Source records:
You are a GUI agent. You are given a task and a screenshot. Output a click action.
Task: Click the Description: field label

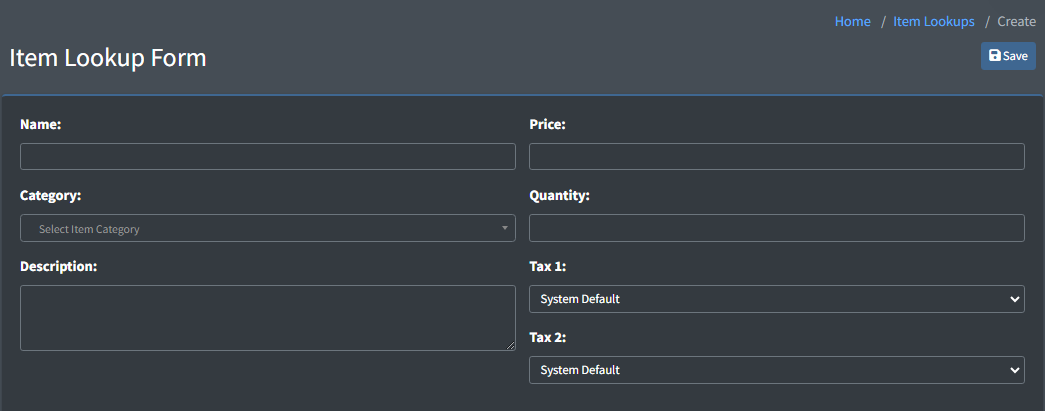(x=58, y=267)
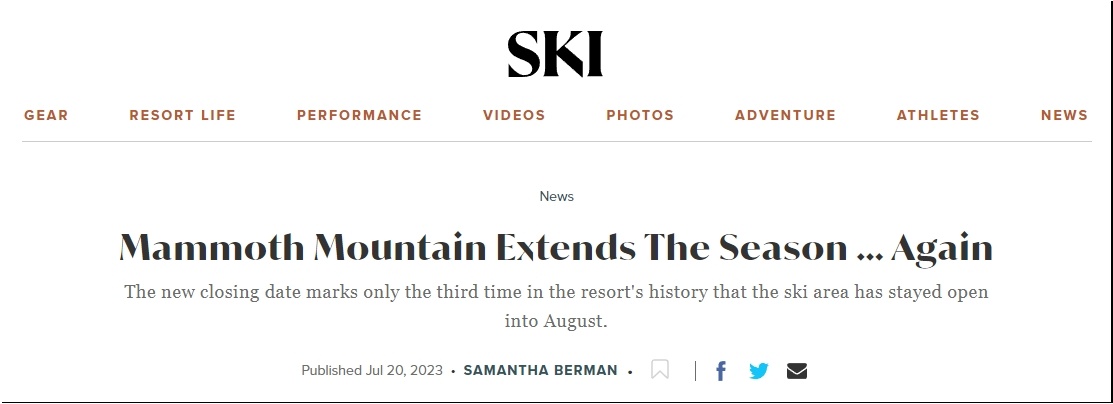Screen dimensions: 1113x404
Task: Open the Adventure section
Action: tap(785, 115)
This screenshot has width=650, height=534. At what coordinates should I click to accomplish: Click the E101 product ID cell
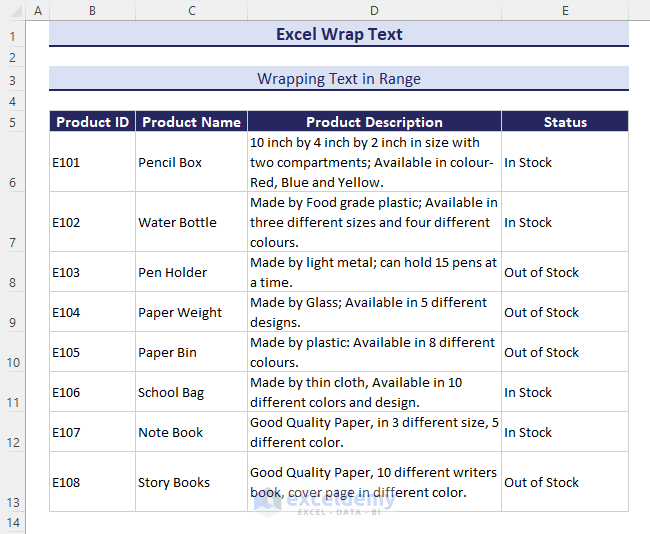point(92,162)
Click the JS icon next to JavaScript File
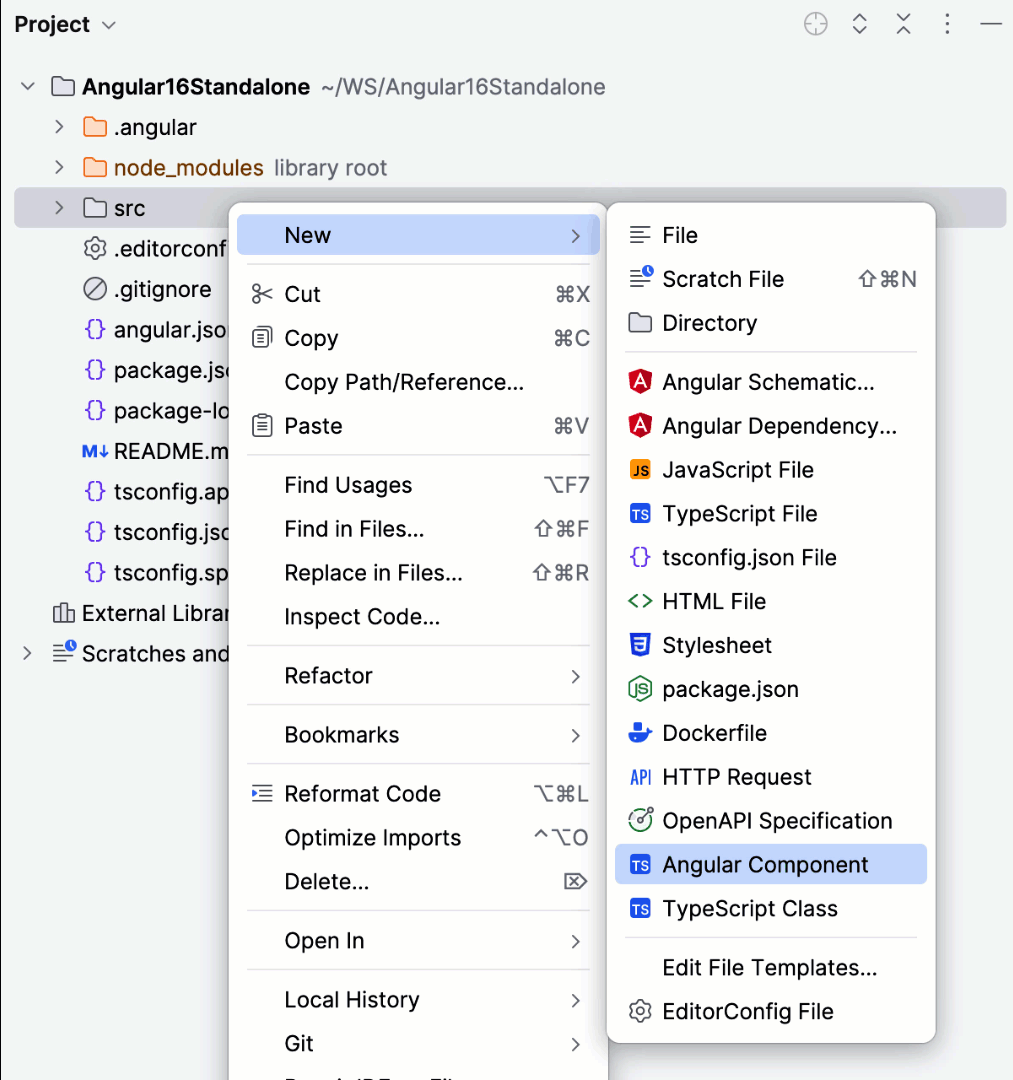This screenshot has height=1080, width=1013. 639,469
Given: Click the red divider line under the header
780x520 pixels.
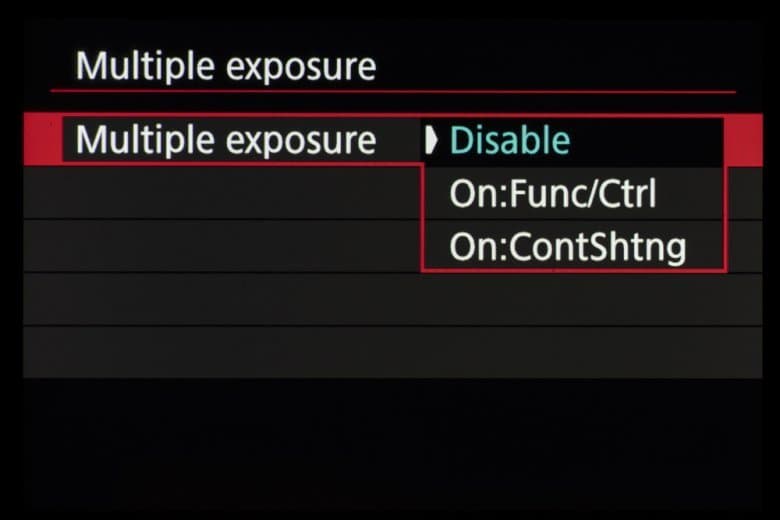Looking at the screenshot, I should click(x=392, y=92).
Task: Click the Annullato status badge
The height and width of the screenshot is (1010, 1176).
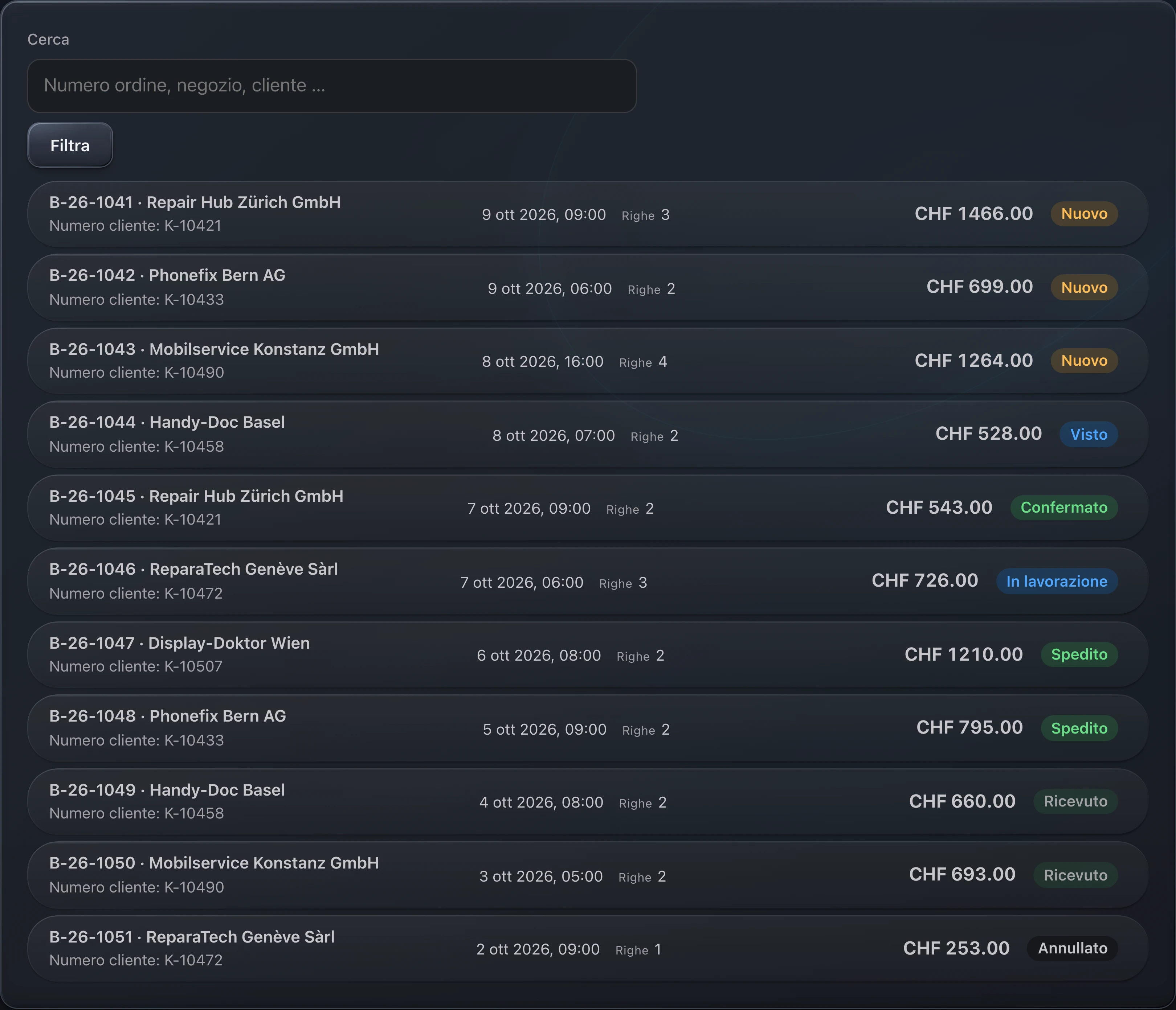Action: tap(1073, 948)
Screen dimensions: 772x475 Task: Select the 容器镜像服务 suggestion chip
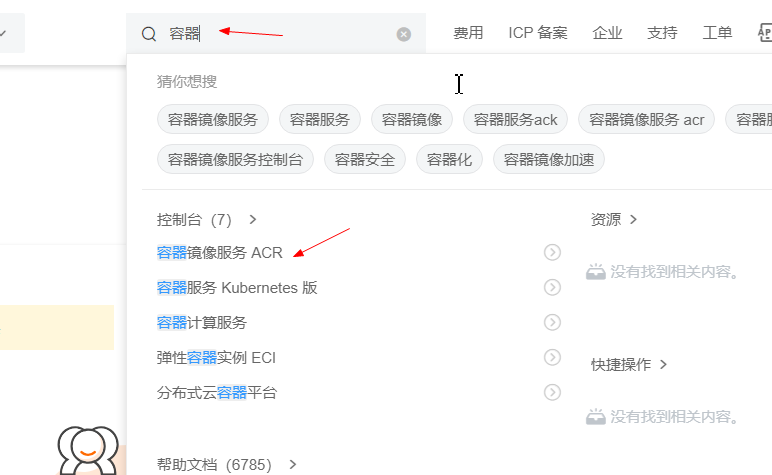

Prompt:
Make an exact copy of only those lines that run from the line with "780x520 pixels." through the end of the records, excluding pictures.

Written reply:
780x520 pixels.
Looking at the screenshot, I should click(x=392, y=92).
Task: Click the Annullato status badge
The height and width of the screenshot is (1010, 1176).
Action: tap(1073, 948)
Screen dimensions: 772x475 Task: Select the 容器镜像服务 suggestion chip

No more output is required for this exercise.